Enclosure, Monksgrange, Co. Tipperary
Co. Tipperary |
Enclosures
In the undulating pasture of Monksgrange, a very slight rise and dip in a north-facing field is all that remains visible of what was once a substantial enclosed earthwork.
To walk across it today is to notice almost nothing; the ground simply behaves a little oddly underfoot. Yet this minor irregularity marks the ghost of a bank and fosse, the fosse being a defensive or boundary ditch typically cut to accompany a raised earthen bank, that once defined a structure roughly 34 metres across.

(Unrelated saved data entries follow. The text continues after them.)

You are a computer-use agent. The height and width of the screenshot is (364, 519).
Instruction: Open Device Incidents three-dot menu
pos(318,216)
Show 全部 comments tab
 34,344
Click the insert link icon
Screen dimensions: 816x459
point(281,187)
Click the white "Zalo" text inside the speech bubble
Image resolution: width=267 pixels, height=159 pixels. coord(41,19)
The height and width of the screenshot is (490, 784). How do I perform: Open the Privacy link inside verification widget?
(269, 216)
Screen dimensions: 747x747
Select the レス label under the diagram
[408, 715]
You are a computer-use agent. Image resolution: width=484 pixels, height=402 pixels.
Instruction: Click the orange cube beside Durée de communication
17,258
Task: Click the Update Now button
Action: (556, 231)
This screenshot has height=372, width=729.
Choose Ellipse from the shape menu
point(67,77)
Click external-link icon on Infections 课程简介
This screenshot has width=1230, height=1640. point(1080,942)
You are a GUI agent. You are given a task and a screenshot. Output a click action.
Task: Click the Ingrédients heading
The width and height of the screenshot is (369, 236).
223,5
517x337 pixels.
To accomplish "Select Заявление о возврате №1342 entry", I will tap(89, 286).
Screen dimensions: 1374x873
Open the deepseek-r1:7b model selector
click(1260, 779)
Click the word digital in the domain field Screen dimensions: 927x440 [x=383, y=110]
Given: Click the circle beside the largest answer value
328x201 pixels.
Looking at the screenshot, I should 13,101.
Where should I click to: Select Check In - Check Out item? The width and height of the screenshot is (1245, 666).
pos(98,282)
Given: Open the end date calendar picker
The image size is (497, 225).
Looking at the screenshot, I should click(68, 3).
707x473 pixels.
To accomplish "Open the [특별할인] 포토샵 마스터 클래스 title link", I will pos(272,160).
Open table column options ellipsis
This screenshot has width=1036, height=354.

What makes the site quietly interesting is the way successive records have each caught it looking slightly different. When the Ordnance Survey first mapped this part of Tipperary in 1840, the enclosure appeared as a D-shape, with a straight southern side running about 36 metres and a curved northern arc, giving it something of a flattened, purposeful outline. By the time the surveyors returned for the 1904 to 1905 edition, it had been recorded as oval, approximately 31 metres north to south and 37 metres east to west, surrounded by a wide fosse that field boundaries had already begun to cut into on the western and north-eastern sides. Then, in a Cambridge University aerial photograph taken in July 1970, the whole thing resolved into a sub-rectangular cropmark, the kind of shadow that buried ditches and banks cast in dry summer grass when seen from above. Three snapshots, three different shapes, each reflecting both the limitations of the recording method and the real, ongoing erasure of the monument itself. One of the field boundaries that once clipped the western edge has since been removed entirely, and the enclosure now sits in open pasture, its eastern side still traced by a boundary running north-west to south-east along what was once its outer edge.